Continue the explanation of multivibrators below, beginning after its final sentence.

== DOCUMENT EXCERPT ==
..............................
Multivibrators

Multivibrators
The number of electronic circuits which can be built with basic components such as resistors, capacitors, transistors, coils, etc. is limited only by your imagination and needs.   Here is a circuit where two transistors operate as a pair:

This circuit has two stable states and so it is called a “bi” “stable” or “bistable” circuit.  It is important to understand the operation of this simple and useful circuit.

If press-button switch ‘A’ is pressed, it short-circuits the base/emitter junction of transistor TR1.   This prevents any current flowing in the base/emitter junction and so switches TR1 hard off.   This makes the voltage at point ‘C’ rise as high as it can. This leaves transistor TR2 powered by R1 and R2 which have 11.3 Volts across them and switches TR2 hard on.

This pulls point ‘D’ down to about 0.1 Volts.   This happens in less than a millionth of a second.   When the press-button switch ‘A’ is released, transistor TR1 does not switch on again because its base current flows through resistor R3 which is connected to point ‘D’ which is far, far below the 0.7 volts needed to make TR1 start conducting.

The result is that when press-button ‘A’ is pressed, transistor TR2 switches on and stays on even when press-button ‘A’ is released.   This switches transistor TR3 off and starves the Load of current.   This is the first ‘stable state’.
..............................
== EXTRACTED DATA ==
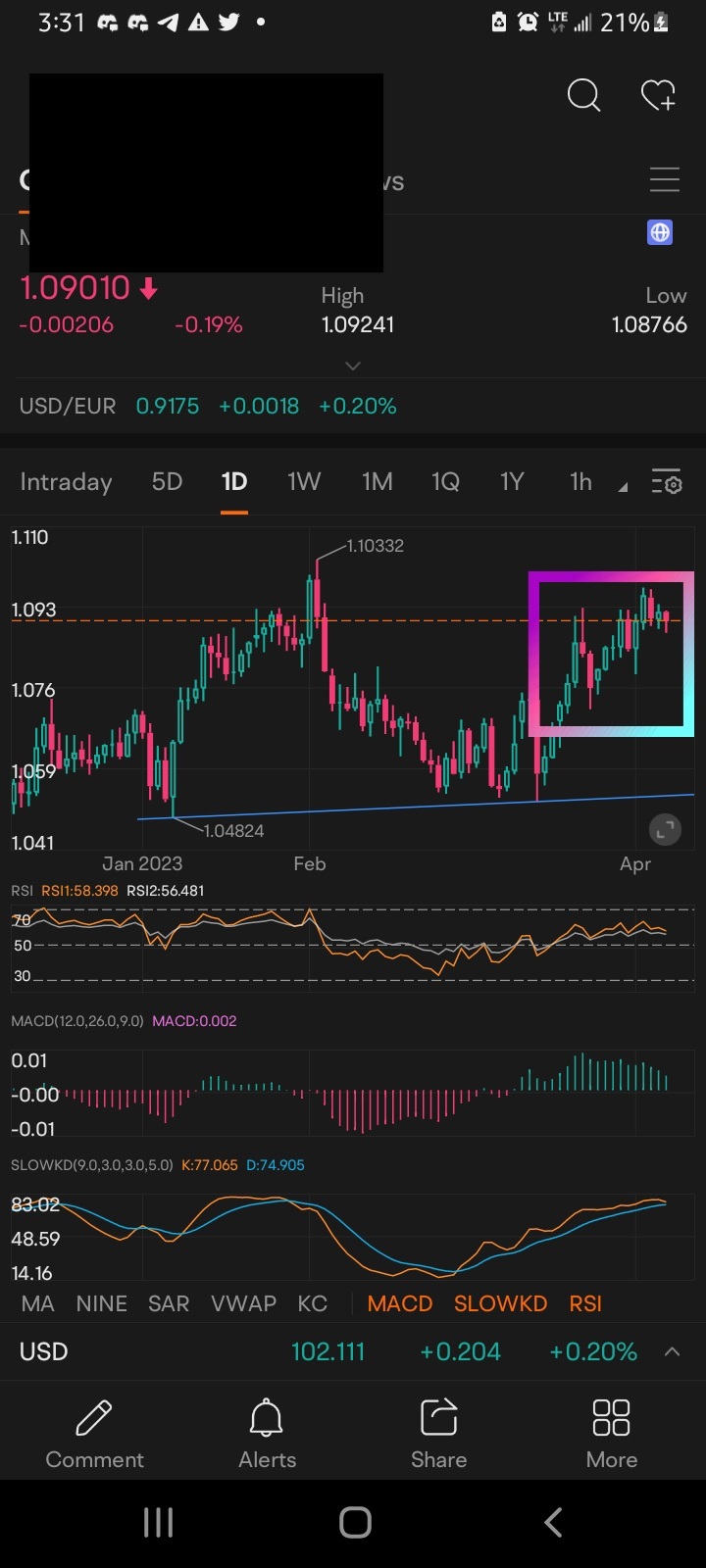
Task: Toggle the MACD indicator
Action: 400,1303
..............................
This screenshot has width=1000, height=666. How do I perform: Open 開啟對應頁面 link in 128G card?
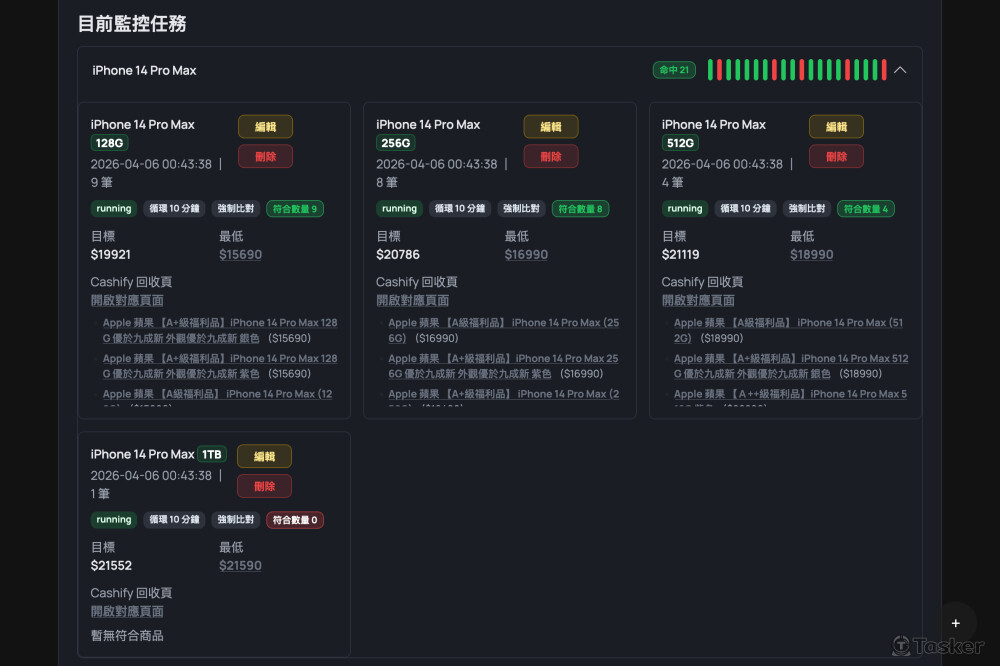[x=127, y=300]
..............................
== EXERCISE OUTPUT ==
The same thing happens when press-button ‘B’ is pressed.   This forces transistor TR2 into its ‘off’ state, raising point ‘D’ to a high voltage, switching transistor TR3 hard on, powering the Load and holding transistor TR1 hard off.   This is the second of the two ‘stable states’.

In effect, this circuit ‘remembers’ which press-button was pressed last, so millions of these circuits are used in computers as Random Access Memory (‘RAM’).   The voltage at point ‘C’ is the inverse of the voltage at point ‘D’, so if ‘D’ goes high then ‘C’ goes low and if ‘D’ goes low, then ‘C’ goes high.   In passing, the output at ‘D’ is often called ‘Q’ and the output at ‘C’ is called ‘Q-bar’ which is shown as the letter Q with a horizontal line drawn above it.   This is shown on the next circuit diagram.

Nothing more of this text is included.